“We proclaim and lay claim to our autonomy and freedom as health professionals and we demand the right to conscientious objection that belongs to us and that we be allowed to exercise our rights as well as to freely practice our profession,” he said.

Dr. José Narro, who was Mexico’s Secretary of Health from 2016 to 2018, joined the voices of concern at the press conference and called on the Senate’s political coalitions to hold discussions about the freedom of health professionals and their right to conscientious objection.

Narro, who is also the former rector of the National Autonomous University of Mexico, expressed his concern, warning that the initiative “attacks that essential freedom that health professionals must have to act in accordance with their convictions, their beliefs, their ethics, for their ability to see and analyze professional situations and at the same time attend to the right of patients who come to them to have their health protected.”

Dr. Rosario Laris, director general of the Safe Sex platform who holds a doctorate in bioethics, provided at the press conference an explanation of conscientious objection in the context of the medical profession.

———

Answer these questions about the passage above on conscientious objection among health professionals:
(a) During which years did José Narro serve as Mexico's Secretary of Health?
(b) What university was Narro formerly the rector of?
(c) In what field does Rosario Laris hold a doctorate?

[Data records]

———

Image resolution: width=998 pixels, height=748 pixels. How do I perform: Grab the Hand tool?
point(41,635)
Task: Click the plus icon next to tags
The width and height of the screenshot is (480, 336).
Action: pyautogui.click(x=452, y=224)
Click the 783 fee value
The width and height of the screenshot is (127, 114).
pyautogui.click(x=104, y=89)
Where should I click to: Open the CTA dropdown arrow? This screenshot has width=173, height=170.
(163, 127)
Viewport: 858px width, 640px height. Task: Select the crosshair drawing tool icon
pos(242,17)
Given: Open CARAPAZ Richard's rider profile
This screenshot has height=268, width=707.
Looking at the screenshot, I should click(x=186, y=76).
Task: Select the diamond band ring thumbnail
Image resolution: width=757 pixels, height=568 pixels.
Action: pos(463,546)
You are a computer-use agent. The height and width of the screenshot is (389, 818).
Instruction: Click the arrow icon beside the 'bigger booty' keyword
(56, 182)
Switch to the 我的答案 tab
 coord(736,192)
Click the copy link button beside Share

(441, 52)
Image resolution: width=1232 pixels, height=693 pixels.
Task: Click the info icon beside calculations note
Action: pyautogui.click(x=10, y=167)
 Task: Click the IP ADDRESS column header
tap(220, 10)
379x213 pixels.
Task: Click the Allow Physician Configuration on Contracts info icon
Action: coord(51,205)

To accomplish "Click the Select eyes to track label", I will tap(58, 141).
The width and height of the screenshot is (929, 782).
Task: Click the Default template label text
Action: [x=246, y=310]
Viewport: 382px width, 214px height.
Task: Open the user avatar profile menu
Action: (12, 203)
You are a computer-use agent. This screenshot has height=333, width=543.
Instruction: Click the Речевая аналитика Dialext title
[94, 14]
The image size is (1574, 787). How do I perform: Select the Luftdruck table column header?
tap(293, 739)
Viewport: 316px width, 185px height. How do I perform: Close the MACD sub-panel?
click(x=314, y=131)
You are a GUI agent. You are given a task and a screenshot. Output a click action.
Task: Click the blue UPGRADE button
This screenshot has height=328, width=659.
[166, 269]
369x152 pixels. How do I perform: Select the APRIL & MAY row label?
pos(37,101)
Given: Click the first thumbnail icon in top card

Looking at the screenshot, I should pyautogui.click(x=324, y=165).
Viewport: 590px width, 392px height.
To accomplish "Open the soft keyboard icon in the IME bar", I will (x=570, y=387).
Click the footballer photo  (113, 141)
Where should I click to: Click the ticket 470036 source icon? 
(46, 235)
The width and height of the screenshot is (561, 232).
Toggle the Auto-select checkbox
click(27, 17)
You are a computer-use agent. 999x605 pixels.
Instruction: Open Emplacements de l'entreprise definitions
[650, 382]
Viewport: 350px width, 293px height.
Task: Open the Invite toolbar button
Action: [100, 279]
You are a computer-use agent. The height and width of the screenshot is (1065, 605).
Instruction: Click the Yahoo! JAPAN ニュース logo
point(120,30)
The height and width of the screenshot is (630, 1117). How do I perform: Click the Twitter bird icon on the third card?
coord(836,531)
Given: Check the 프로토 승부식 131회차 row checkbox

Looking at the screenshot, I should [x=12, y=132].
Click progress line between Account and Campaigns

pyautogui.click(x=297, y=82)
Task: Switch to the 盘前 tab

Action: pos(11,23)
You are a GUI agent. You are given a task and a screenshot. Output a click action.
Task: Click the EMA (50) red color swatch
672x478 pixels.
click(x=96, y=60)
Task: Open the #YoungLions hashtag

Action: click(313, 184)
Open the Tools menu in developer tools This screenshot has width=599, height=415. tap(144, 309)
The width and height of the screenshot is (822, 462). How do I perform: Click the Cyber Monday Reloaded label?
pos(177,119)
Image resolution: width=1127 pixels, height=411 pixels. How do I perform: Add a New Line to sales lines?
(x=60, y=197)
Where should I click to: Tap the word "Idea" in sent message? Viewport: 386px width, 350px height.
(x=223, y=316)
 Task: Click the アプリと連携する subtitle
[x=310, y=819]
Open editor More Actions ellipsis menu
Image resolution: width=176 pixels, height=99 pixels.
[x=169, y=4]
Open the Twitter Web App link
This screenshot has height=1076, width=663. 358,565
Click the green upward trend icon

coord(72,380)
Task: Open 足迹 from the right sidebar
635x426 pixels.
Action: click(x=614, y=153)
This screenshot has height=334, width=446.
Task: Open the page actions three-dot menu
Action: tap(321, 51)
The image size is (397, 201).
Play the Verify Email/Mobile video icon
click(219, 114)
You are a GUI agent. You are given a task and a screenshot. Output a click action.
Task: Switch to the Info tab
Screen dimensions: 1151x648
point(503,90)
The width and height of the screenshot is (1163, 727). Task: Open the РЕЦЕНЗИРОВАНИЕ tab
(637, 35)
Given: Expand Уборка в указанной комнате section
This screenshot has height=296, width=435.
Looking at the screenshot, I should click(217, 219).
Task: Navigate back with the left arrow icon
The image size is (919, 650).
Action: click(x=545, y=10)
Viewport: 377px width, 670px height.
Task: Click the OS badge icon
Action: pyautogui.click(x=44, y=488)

———

» ANSWER TO THE PROBLEM
(a) From 2016 to 2018.
(b) The National Autonomous University of Mexico.
(c) Bioethics.